WORK TO DO.
1. In the forum thread about MAKER errors, edit the passage starting at "I'm managing to" and ending at "appreciated." so that "frustrating" becomes "annoying".
2. Condense the paragraph beginning "At this point all processes cease" in the forum thread about MAKER errors, keeping its main facts.
3. In the forum thread about MAKER errors, which log file should be checked for DIED_SKIPPED_PERMANENT statements?

Re: Parallelization without MPI.

trs38
Thanks as ever for the help.

I think the problem may be occurring before it even starts processing
any contigs and that this may make it more troublesome.

E.g. this is my entire output:

trs38@node6:~/datavel$ mpiexec.hydra -hosts node6 -n 10 mpi_maker -c 2

ERROR: Cannot refresh the lock as it has apparently been broken

FATAL ERROR

At this point all processes cease to use any CPU and MAKER does not
proceed.  Running the same commands continues to yield the same
response, however occasionally it will work on one host or another and
then will run happily through contigs, it's just getting it started
that's the issue.

I'm managing to make it limp along but it's frustrating not being able
to use the full resources available.

But thank you very much for all the assistance which has been much
appreciated.


On Mar 11, 4:36 pm, Carson Holt <[hidden email]> wrote:

> It's an IO error, which is more heavily utilized by MPI because multiple processes are accessing the hardrive simultaneously, that is why you won't normally see it with a stand alone process.  I assume you are writing to NFS which is the Achilles heel of high throughput computation.  Depending on how NFS is set up, in extreme cases the system can say a file was written correctly, only to then say the file doesn't exist for several seconds after the file was supposable created.  These types of issues become more pronounced as IO usage increases on NFS, MAKER checks for these types of issues, hence the error you are seeing.  The error will be caught and retried, so you should be able to ignore it.  Just check the master_datastore_index.log at the end for DIED_SKIPPED_PERMANENT statements and also verify there are FINISHED statements for all your contigs.  You can also run stand alone maker after your job finishes, if you want to be extra sure.  It will auto-detect all finished contigs and skip them thereby confirming that they were successfully finished.
>
> Thanks,
> Carson
>
> On 3/11/11 8:59 AM, "trs38" <[hidden email]> wrote:
>
> One further point - these errors only occur when running MPI-Maker,
> not when running standalone MAKER.  In case that sheds any light on
> anything.
> Best regards
>
> On Mar 11, 12:44 pm, trs38 <[hidden email]> wrote:
>
>
>
>
>
>
>
>
>
> > OK, thank you for the information.  Is the FATAL ERROR separate?  They
> > seem to be correlated and the FATAL ERROR seems pretty catastrophic.
> > Where would I look to try to get more information on the cause of the
> > fatal error?
>
> > Cheers.
>
> > On Mar 10, 5:28 pm, Carson Holt <[hidden email]> wrote:
>
> > > To a certain degree you can ignore the error "ERROR: Cannot refresh the lock as it has apparently been broken".  MAKER will automatically retry any failures later.  Just make sure to set the retry value in the control files.

DATA LINES.
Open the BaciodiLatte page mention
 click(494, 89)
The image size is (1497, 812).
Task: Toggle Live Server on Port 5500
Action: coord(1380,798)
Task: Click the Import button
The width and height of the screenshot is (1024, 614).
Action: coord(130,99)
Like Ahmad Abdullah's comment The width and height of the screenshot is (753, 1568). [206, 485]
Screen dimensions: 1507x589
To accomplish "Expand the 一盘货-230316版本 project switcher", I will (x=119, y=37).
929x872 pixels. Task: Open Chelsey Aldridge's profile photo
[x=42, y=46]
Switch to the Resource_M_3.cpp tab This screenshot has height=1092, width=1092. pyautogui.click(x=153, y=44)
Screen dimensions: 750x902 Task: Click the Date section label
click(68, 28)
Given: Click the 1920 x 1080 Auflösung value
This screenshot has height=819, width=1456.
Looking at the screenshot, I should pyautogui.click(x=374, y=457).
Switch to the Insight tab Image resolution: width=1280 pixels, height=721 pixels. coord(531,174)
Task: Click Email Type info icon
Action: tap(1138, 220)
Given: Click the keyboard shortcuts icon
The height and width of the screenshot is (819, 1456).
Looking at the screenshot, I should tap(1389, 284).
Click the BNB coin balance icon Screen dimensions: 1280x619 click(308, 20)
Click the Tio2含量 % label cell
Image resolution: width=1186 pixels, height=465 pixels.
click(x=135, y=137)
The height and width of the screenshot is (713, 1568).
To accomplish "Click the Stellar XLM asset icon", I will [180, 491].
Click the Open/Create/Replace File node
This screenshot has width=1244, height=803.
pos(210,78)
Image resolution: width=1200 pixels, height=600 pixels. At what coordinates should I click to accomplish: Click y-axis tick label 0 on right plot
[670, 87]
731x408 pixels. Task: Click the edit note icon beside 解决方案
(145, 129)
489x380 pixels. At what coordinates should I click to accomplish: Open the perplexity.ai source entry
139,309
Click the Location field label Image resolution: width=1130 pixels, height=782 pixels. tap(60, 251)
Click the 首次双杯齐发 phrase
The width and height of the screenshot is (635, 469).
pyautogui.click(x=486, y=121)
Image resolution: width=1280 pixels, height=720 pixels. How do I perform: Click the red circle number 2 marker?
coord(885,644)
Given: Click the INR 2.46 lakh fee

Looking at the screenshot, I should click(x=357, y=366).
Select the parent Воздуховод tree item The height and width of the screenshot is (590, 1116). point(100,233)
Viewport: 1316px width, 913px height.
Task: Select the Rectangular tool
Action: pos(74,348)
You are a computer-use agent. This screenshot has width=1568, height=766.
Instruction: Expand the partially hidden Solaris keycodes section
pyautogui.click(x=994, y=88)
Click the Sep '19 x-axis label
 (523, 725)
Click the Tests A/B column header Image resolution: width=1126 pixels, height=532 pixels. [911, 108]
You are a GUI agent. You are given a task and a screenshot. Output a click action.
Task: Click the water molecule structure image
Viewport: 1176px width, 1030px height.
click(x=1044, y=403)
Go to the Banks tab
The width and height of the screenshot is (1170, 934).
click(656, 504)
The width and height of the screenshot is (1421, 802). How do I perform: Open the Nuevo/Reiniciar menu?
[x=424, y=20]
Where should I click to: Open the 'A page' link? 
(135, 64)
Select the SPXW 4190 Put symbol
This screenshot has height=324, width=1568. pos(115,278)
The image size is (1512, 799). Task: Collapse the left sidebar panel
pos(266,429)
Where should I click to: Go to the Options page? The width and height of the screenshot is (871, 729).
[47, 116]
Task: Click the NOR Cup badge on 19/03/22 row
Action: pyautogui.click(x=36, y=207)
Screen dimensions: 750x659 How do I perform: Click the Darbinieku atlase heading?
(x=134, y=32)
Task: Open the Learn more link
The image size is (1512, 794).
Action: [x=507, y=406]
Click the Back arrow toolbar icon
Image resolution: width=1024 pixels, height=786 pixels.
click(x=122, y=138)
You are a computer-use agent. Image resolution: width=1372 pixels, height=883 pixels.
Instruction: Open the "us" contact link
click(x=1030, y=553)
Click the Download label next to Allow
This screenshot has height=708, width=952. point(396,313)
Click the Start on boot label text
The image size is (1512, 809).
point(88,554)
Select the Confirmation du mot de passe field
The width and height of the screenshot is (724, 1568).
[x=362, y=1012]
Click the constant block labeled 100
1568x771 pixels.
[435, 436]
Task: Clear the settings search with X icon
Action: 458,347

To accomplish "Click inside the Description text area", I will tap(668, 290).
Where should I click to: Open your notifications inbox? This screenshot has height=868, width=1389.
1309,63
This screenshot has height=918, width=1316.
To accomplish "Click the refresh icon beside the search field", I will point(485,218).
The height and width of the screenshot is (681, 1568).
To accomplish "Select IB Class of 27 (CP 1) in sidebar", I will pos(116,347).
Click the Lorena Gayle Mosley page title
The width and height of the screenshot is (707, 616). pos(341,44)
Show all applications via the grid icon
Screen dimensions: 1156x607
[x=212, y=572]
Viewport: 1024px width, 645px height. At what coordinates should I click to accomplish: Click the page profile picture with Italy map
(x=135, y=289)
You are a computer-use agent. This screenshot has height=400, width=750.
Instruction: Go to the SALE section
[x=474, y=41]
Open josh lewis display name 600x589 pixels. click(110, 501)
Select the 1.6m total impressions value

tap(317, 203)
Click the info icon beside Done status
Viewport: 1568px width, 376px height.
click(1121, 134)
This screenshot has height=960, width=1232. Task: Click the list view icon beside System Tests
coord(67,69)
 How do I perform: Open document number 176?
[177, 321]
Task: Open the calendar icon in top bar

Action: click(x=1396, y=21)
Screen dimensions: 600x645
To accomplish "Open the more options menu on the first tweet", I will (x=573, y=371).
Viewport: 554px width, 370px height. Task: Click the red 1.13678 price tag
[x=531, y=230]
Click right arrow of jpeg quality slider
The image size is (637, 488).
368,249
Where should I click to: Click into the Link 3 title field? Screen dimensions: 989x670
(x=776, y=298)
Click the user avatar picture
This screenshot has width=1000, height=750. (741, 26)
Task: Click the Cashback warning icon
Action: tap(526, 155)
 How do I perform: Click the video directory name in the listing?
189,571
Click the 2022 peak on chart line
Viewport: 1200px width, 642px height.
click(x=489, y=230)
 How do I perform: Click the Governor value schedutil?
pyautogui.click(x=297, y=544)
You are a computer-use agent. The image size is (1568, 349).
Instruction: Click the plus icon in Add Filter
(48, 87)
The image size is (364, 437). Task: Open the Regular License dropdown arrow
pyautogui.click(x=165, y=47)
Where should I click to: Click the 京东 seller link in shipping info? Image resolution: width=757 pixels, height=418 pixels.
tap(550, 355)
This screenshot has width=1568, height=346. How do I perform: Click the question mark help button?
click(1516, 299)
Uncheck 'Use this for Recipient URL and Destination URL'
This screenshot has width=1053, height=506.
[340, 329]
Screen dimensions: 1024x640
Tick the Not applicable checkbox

SOLUTIONS IN ORDER.
1.
I'm managing to make it limp along but it's annoying not being able
to use the full resources available.

But thank you very much for all the assistance which has been much
appreciated.

2. After the error, all processes stop using CPU and MAKER does not proceed. Rerunning the same commands usually gives the same response. Occasionally it works on one host or another and then runs through contigs without trouble, so the problem is only in getting it started.

3. The master_datastore_index.log file.